REQUIRED WORK: Once you have read the records below, print them again exactly as they stand.

:: PROVIDED MATERIAL ::

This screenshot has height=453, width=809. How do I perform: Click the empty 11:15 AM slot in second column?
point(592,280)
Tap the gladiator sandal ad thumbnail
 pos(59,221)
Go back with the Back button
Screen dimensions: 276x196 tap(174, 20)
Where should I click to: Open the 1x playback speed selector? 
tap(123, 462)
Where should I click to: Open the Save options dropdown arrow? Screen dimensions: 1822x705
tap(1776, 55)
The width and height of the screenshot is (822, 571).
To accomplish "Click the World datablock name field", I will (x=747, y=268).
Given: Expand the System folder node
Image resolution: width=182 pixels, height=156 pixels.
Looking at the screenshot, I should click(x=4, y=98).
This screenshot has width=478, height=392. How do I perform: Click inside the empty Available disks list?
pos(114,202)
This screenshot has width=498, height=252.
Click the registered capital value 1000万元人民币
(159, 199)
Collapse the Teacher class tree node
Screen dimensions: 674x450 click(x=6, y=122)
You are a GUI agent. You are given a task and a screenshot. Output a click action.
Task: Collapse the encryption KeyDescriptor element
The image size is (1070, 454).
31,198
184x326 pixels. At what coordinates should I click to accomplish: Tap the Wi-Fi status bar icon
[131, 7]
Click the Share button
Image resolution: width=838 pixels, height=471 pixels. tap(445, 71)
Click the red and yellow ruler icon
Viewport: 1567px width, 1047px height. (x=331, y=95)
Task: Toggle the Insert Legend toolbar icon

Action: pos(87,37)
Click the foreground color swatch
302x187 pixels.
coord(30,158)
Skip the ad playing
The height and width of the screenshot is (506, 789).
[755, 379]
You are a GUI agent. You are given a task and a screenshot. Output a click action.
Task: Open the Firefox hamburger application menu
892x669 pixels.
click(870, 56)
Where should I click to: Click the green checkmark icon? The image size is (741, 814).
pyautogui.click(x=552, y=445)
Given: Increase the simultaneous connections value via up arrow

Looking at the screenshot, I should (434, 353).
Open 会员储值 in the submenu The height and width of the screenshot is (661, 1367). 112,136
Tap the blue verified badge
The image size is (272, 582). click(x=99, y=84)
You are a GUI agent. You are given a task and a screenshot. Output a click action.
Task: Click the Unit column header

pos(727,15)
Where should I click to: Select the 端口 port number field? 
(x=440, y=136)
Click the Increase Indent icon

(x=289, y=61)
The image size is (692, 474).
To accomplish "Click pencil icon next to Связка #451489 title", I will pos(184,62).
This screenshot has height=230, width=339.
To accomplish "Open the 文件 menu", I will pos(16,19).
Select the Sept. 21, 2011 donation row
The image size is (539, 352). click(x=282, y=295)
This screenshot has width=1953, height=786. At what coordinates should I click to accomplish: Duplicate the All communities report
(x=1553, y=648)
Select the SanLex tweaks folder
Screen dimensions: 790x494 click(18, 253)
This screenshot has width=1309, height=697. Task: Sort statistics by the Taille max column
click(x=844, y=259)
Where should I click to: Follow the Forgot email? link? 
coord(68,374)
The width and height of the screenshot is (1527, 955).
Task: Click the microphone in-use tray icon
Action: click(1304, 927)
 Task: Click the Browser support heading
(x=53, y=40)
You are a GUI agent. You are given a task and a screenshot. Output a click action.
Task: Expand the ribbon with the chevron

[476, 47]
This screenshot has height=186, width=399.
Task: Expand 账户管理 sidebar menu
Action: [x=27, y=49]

:::

EXERCISE RESPONSE:
This screenshot has height=453, width=809. How do I perform: Click the empty 11:15 AM slot in second column?
point(592,280)
Tap the gladiator sandal ad thumbnail
 pos(59,221)
Go back with the Back button
Screen dimensions: 276x196 tap(174, 20)
Where should I click to: Open the 1x playback speed selector? 
tap(123, 462)
Where should I click to: Open the Save options dropdown arrow? Screen dimensions: 1822x705
tap(1776, 55)
The width and height of the screenshot is (822, 571).
To accomplish "Click the World datablock name field", I will (x=747, y=268).
Given: Expand the System folder node
Image resolution: width=182 pixels, height=156 pixels.
Looking at the screenshot, I should click(x=4, y=98).
This screenshot has width=478, height=392. How do I perform: Click inside the empty Available disks list?
pos(114,202)
This screenshot has width=498, height=252.
Click the registered capital value 1000万元人民币
(159, 199)
Collapse the Teacher class tree node
Screen dimensions: 674x450 click(x=6, y=122)
You are a GUI agent. You are given a task and a screenshot. Output a click action.
Task: Collapse the encryption KeyDescriptor element
The image size is (1070, 454).
31,198
184x326 pixels. At what coordinates should I click to accomplish: Tap the Wi-Fi status bar icon
[131, 7]
Click the Share button
Image resolution: width=838 pixels, height=471 pixels. tap(445, 71)
Click the red and yellow ruler icon
Viewport: 1567px width, 1047px height. (x=331, y=95)
Task: Toggle the Insert Legend toolbar icon

Action: pos(87,37)
Click the foreground color swatch
302x187 pixels.
coord(30,158)
Skip the ad playing
The height and width of the screenshot is (506, 789).
[755, 379]
You are a GUI agent. You are given a task and a screenshot. Output a click action.
Task: Open the Firefox hamburger application menu
892x669 pixels.
click(870, 56)
Where should I click to: Click the green checkmark icon? The image size is (741, 814).
pyautogui.click(x=552, y=445)
Given: Increase the simultaneous connections value via up arrow

Looking at the screenshot, I should (434, 353).
Open 会员储值 in the submenu The height and width of the screenshot is (661, 1367). 112,136
Tap the blue verified badge
The image size is (272, 582). click(x=99, y=84)
You are a GUI agent. You are given a task and a screenshot. Output a click action.
Task: Click the Unit column header

pos(727,15)
Where should I click to: Select the 端口 port number field? 
(x=440, y=136)
Click the Increase Indent icon

(x=289, y=61)
The image size is (692, 474).
To accomplish "Click pencil icon next to Связка #451489 title", I will pos(184,62).
This screenshot has height=230, width=339.
To accomplish "Open the 文件 menu", I will pos(16,19).
Select the Sept. 21, 2011 donation row
The image size is (539, 352). click(x=282, y=295)
This screenshot has width=1953, height=786. At what coordinates should I click to accomplish: Duplicate the All communities report
(x=1553, y=648)
Select the SanLex tweaks folder
Screen dimensions: 790x494 click(18, 253)
This screenshot has width=1309, height=697. Task: Sort statistics by the Taille max column
click(x=844, y=259)
Where should I click to: Follow the Forgot email? link? 
coord(68,374)
The width and height of the screenshot is (1527, 955).
Task: Click the microphone in-use tray icon
Action: click(1304, 927)
 Task: Click the Browser support heading
(x=53, y=40)
You are a GUI agent. You are given a task and a screenshot. Output a click action.
Task: Expand the ribbon with the chevron

[476, 47]
This screenshot has height=186, width=399.
Task: Expand 账户管理 sidebar menu
Action: [x=27, y=49]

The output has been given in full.